EJR: MRE provides viable option for Crohns evaluation

MR enterography (MRE) without anti-peristaltic agents offers diagnostic accuracy comparable to CT enterography for the presence or absence of Crohn’s disease, offering a protocol that eliminates ionizing radiation and reduces exam complexity and cost, according to a study published online June 15 in the European Journal of Radiology.

Incidence of inflammatory bowel disease has spiked 31 percent in the U.S. since 1991 and presents a challenging diagnostic situation for gastroenterologists, according to David J. Grand, MD, director of the body MRI program at Rhode Island Hospital in Providence, R.I., and colleagues.

CT enterography (CTE) has served as a primary method for imaging evaluation of Crohn’s disease; however, ionizing radiation presents a concern as patients often present while young and require multiple studies throughout their lives.

MRE has emerged as an alternative with excellent efficacy. But the standard protocol uses anti-peristaltic agents to minimize small bowel motion. “While a thoughtful approach to maximizing image quality, the need for this added complexity and expense has never been proven,” wrote Grand and colleagues.

The researchers sought to compare MRE without anti-peristaltic agents to CTE performed on the same day in 25 patients who presented for Crohn’s disease evaluation (mean age, 42 years; range 18 to 78 years).

Two abdominal imagers, blinded to clinical history, independently reviewed all images and rated them on a 10-point scale for exam quality, diagnostic confidence and presence of Crohn’s disease.

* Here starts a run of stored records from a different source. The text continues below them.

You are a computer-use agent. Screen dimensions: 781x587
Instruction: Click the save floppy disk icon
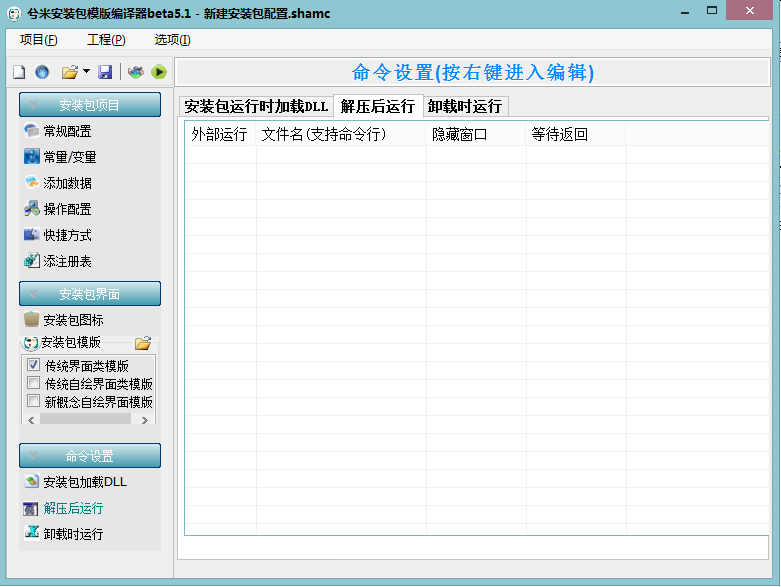[x=105, y=72]
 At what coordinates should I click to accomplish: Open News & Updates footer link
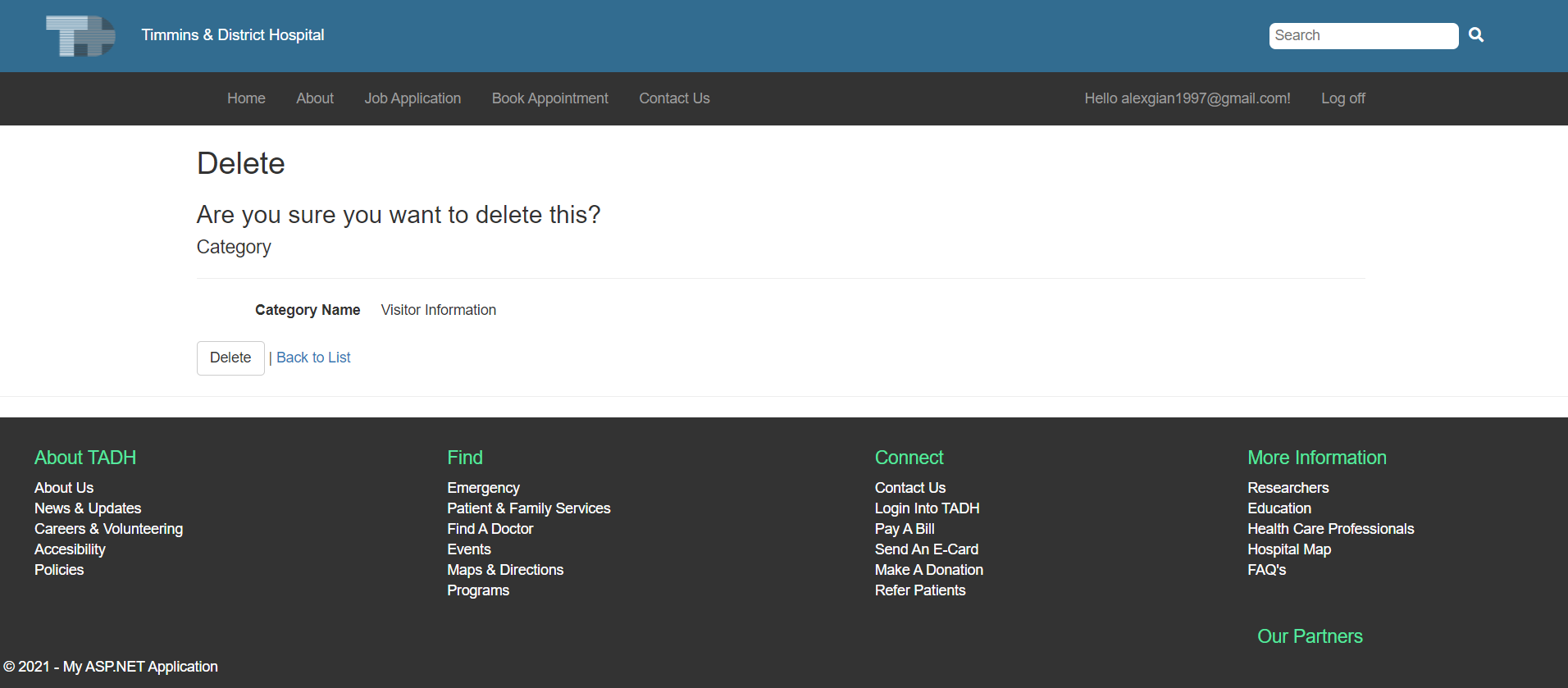point(88,508)
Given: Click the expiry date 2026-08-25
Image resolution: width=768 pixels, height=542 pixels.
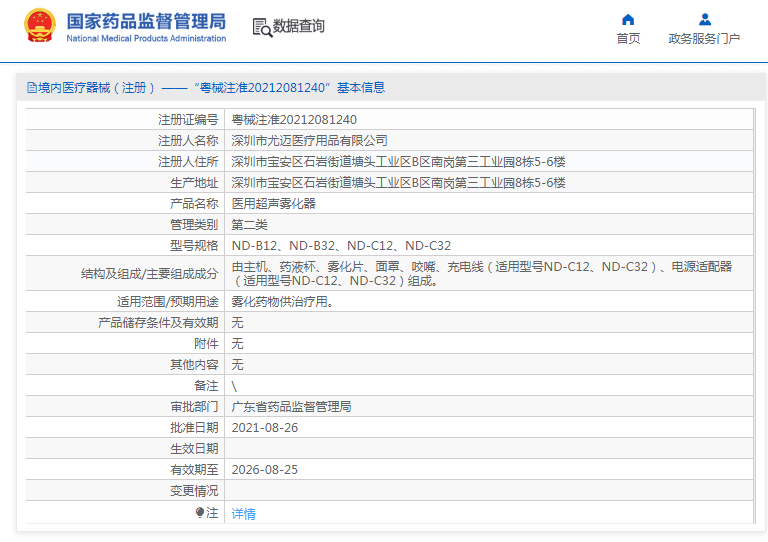Looking at the screenshot, I should [x=264, y=469].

Both readers agreed that CTE provided excellent image quality. The readers rated MRE image quality lower at a statistically significant level. However, diagnostic confidence held steady at 9.0/10.0 for CTE and MRE for Reader One, while dropping from 9.2/10.0 for CTE to 8.2/10 for MRE for Reader Two.

There was substantial agreement between both readers for the presence or absence of Crohn’s disease using CTE. Agreement dipped, but remained substantial, for MRE, according to the authors.

“The decreased perceived image quality of MRE did not affect diagnosis of the presence or absence of Crohn’s disease,” offered Grand et al.

The researchers acknowledged the lack of pathologic confirmation of results as a limitation of the study, but pointed out that their purpose was not to prove the efficacy of MRE.

Grand and colleagues explained that MRE delivers advantages over CTE, including exam redundancy. That is, MRE enables users to evaluate each bowel segment at multiple time points. They concluded, “Our study suggests a simplified protocol for MRE which maintains diagnostic yield while decreasing complexity and expense.”